Tout ça pour ça... C’est évidemment la première réaction à l’annonce du nom du nouveau premier ministre du Liban : Saad Hariri ! Il était déjà premier ministre et avait choisi de démissionner dès les premières manifestations de masse de ce qui deviendra la « thaoura », la révolution, il y a un an. 

Et donc un an, et une situation bien plus catastrophique plus tard, c’est le même Saad Hariri qui obtient un vote serré du Parlement pour tenter de former un gouvernement. C’est paradoxal, et c’est un terrible aveu de la paralysie du système.

Paradoxal car après l’échec de deux Premiers ministres-désignés aux profils plus technocratiques, comme le demandent les bailleurs de fonds internationaux dont la France, c’est de nouveau vers l’une des grandes familles régnantes libanaises que se retourne la classe politique.

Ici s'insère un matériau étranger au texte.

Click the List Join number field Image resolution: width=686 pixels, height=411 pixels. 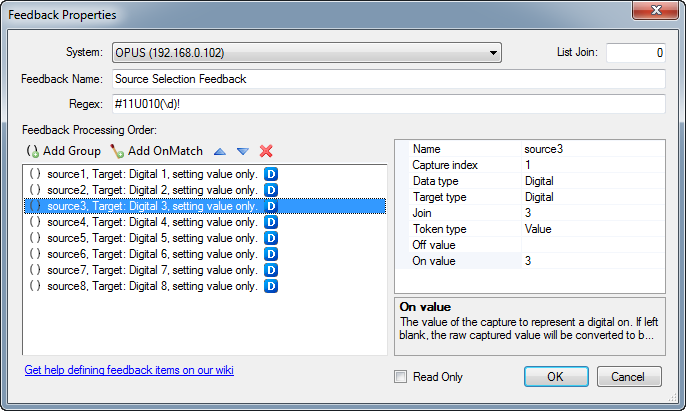click(635, 52)
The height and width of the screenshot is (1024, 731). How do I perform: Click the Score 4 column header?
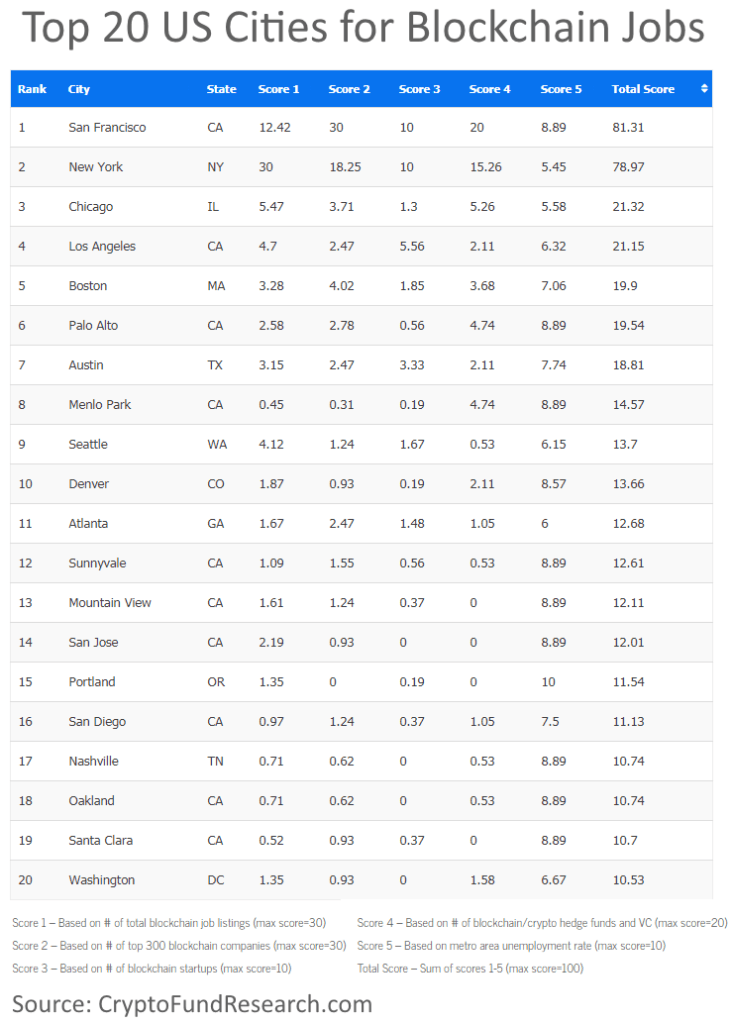[x=490, y=89]

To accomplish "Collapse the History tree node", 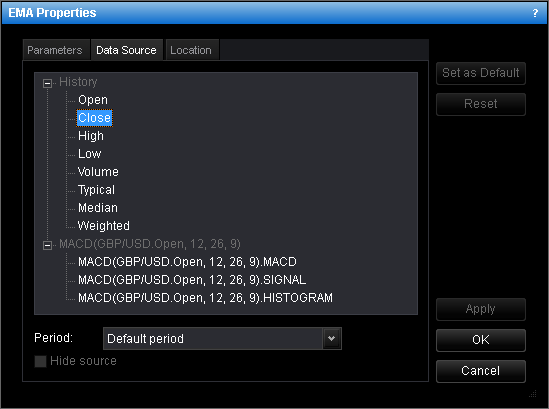I will (x=47, y=83).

Saad est évidemment le fils de Rafic Hariri, l’ancien Premier ministre et hommes d’affaires assassiné en 2005. Depuis, Saad Hariri a dirigé plus de six ans les affaires du Liban, sans réussir, ou même tenter d’initier les réformes attendues par la population. Qu’il s’agisse de la crise des ordures à Beyrouth, des coupures d’électricité à répétition, ou de la crise du système financier qui ne cesse de s’aggraver.

Que pourra-t-il faire de plus dans le contexte actuel ? Les Libanais lui auraient donné un certain crédit s’il s’était imposé en dehors du cadre des partis confessionnels ; mais le respect des formes constitutionnelles rend le premier ministre prisonnier des combinaisons d’appareil et des jeux politiques mortifères des chefs de communautés.

L’échec est-il donc programmé ? C’est à craindre, car aucune des conditions requises pour rompre avec le système responsable de la catastrophe n’est remplie. 

Saad Hariri promet un gouvernement réformiste, de spécialistes « non-partisans », selon ses propres mots destinés à s’inscrire dans le cadre de la proposition française. Mais il a déjà promis le portefeuille des finances à un membre de la communauté chiite comme l’exigeait le président du Parlement, Nabih Berri, qui a donc donné son feu vert. De quoi plomber d’entrée de jeu sa crédibilité. 

Les Libanais s’intéressaient plus hier à ce qui s’est passé place des Martyrs, au cœur de Beyrouth. Mercredi soir, des incidents ont opposé des partisans de Saad Hariri à ses détracteurs, et le célèbre « Poing de la Révolution », une sculpture de 13 mètres de haut, avait été incendié par les partisans d’Hariri.

Hier, un nouveau poing tout aussi haut a été installé, dont le financement aurait été assuré par Baha Hariri, le propre frère, et rival, du nouveau premier ministre. Ces querelles internes à la famille Hariri en disent plus long que des communiqués sur la vie politique libanaise.

Tout ça pour ça, donc… Rien de très prometteur surtout, pour les Libanais qui ne croient ni à la perspective d’une révolution prochaine, ni au miracle d’une classe politique qui se réformerait spontanément.